Een vroegmoderne denker

 

Toch zijn er interessantere kanten aan de zaak, meer dan ik hier kan aanstippen en ongetwijfeld ook meer dan ik weet. Wat mij vooral is opgevallen – daarover ga ik nu doelbewust even uitweiden. Ik heb namelijk de indruk dat Bacon, misschien al eeuwenlang maar zeker in het onderhavige geval, meer ‘ingezet’ dan aan het woord gelaten is. Zo volg ik meteen een advies van Lewis: geef, als het enigszins lukt, het werk van oude schrijvers altijd voorrang op wat nieuwe schrijvers daarover zeggen.

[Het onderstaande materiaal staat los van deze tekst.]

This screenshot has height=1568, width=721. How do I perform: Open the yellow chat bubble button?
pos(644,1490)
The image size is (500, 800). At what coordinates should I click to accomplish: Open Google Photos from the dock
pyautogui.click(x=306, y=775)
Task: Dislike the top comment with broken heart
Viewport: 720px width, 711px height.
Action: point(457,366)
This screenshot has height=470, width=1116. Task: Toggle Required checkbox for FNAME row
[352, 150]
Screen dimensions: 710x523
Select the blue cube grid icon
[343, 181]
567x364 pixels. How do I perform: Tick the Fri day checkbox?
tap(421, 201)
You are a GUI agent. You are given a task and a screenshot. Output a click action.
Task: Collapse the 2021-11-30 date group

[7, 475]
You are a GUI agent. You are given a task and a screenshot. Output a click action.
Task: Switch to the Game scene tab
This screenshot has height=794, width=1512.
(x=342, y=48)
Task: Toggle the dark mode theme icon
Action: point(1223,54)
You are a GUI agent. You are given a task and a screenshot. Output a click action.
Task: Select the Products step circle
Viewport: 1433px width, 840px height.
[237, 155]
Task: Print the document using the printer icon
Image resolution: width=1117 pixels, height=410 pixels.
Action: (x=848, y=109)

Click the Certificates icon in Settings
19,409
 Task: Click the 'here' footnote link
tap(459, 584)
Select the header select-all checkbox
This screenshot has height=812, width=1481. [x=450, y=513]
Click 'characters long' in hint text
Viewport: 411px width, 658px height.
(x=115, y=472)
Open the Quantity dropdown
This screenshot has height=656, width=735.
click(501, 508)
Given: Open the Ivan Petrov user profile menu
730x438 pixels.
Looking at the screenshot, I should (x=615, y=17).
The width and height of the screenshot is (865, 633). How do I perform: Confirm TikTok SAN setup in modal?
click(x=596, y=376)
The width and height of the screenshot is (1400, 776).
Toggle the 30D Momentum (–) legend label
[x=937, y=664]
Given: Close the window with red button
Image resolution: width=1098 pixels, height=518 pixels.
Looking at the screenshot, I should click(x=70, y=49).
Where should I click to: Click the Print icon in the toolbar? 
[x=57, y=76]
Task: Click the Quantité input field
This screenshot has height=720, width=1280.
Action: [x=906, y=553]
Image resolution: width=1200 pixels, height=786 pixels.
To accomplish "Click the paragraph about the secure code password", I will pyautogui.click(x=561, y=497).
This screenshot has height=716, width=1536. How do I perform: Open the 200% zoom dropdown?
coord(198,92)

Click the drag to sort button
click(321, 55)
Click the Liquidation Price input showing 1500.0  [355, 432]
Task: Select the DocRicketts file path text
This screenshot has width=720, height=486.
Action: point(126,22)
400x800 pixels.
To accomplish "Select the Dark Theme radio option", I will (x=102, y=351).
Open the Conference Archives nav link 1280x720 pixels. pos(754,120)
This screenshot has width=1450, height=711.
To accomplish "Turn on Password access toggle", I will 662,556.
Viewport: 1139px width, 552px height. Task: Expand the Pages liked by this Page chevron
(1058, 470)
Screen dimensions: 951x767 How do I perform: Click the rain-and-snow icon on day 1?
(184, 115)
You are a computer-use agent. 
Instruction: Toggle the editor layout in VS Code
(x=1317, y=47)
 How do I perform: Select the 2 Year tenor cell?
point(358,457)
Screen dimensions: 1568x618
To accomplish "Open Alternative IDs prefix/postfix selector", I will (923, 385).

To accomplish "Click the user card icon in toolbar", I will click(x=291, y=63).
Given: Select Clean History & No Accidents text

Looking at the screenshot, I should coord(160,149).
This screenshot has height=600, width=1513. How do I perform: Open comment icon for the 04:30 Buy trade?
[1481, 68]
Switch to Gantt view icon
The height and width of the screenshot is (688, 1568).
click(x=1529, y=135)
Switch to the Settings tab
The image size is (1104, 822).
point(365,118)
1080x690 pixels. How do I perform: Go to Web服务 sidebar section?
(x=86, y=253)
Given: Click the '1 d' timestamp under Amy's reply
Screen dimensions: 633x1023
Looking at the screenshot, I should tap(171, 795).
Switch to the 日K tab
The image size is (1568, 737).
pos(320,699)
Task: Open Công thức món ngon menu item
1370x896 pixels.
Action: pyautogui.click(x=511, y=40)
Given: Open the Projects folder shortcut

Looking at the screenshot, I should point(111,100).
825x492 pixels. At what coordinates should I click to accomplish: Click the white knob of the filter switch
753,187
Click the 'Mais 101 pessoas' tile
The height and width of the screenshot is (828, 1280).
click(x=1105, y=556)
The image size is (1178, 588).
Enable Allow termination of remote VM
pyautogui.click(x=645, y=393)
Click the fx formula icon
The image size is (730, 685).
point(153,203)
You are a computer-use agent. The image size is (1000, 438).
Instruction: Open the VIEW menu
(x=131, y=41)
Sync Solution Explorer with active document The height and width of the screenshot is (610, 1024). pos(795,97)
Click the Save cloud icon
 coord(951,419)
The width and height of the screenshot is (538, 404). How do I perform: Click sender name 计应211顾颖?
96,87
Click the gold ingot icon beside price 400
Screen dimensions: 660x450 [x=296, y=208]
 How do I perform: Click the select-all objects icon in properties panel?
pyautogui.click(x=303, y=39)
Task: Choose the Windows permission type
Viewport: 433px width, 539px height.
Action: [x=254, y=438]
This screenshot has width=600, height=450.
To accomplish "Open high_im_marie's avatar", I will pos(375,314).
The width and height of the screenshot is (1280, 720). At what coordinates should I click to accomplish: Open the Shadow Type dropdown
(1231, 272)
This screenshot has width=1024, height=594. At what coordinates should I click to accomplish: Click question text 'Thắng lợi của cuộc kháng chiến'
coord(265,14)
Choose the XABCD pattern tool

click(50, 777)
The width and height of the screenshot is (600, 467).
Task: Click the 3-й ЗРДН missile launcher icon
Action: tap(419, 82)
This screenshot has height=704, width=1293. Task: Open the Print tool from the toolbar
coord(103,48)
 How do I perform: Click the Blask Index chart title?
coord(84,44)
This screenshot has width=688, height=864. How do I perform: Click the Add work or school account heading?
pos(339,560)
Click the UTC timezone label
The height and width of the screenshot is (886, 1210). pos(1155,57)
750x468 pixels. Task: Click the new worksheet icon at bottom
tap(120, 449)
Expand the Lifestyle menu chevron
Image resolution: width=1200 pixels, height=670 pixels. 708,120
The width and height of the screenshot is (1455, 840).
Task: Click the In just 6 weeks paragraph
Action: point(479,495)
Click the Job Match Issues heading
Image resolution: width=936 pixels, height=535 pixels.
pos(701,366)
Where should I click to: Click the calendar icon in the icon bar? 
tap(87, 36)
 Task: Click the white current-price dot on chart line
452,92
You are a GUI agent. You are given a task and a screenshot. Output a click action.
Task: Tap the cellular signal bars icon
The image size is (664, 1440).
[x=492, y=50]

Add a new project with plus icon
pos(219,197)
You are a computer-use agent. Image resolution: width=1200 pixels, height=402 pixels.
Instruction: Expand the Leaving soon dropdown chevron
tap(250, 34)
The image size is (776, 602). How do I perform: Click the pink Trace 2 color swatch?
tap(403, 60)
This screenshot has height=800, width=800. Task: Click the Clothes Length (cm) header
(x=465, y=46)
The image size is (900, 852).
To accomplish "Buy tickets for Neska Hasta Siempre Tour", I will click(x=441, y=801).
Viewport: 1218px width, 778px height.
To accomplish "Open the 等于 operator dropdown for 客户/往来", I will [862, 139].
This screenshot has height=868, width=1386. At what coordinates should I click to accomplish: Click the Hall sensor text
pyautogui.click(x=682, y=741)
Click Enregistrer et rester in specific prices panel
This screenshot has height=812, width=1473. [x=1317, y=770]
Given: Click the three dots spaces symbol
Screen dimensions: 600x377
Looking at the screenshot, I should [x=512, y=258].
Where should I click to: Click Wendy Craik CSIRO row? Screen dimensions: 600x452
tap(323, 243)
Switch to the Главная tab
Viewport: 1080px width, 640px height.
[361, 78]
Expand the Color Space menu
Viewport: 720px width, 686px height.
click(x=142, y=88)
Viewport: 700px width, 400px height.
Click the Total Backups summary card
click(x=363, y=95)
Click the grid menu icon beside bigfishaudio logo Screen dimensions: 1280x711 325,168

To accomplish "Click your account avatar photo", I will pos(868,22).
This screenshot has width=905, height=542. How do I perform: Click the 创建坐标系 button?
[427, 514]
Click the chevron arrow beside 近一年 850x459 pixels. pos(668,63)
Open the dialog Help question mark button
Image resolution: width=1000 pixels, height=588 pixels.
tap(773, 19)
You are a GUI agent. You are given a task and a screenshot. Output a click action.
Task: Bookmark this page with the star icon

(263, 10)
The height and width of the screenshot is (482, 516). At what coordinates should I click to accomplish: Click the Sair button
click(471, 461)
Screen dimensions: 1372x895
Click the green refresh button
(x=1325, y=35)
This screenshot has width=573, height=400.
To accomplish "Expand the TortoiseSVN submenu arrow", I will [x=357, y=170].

      Het mag waar zijn dat Bacon de ‘belangrijkste heraut van de nieuwe tijd’ was, zoals Lewis hem in de gewraakte passage noemt. Maar we kunnen deze waarheid beter even parkeren als we willen weten wat Bacon met ‘magie’ bedoelde in het soort opmerkingen dat Lewis van hem citeert. Als we dat uitzoeken – en dit zullen we nu eerst doen – blijkt al vlug dat Lewis bij het citeren te kort door de bocht gaat, althans in de passage waar Hooykaas hem op aanviel. Bij nader onderzoek blijkt vervolgens dat Lewis het elders (soms) beter aanpakt. En hebben we eenmaal genoeg puzzelstukjes verzameld om ze op een zinvolle manier bij elkaar te leggen, dan blijkt het historische uitstapje aan het einde van The Abolition of Man, de passage over magie en wetenschap in de zestiende eeuw, vooral een gemiste kans om de beoogde exercitie veel effectiever uit te voeren. Met de nodige welwillendheid, en met dank aan Hooykaas voor zijn kritiek, en overigens zonder veel schade voor de Hooykaas-these over religie en moderne wetenschap, krijgen we uiteindelijk precies wat Lewis wilde geven: een historische toelichting op zijn beeld van wat moderne wetenschap is en doet en wat zij met ons doet.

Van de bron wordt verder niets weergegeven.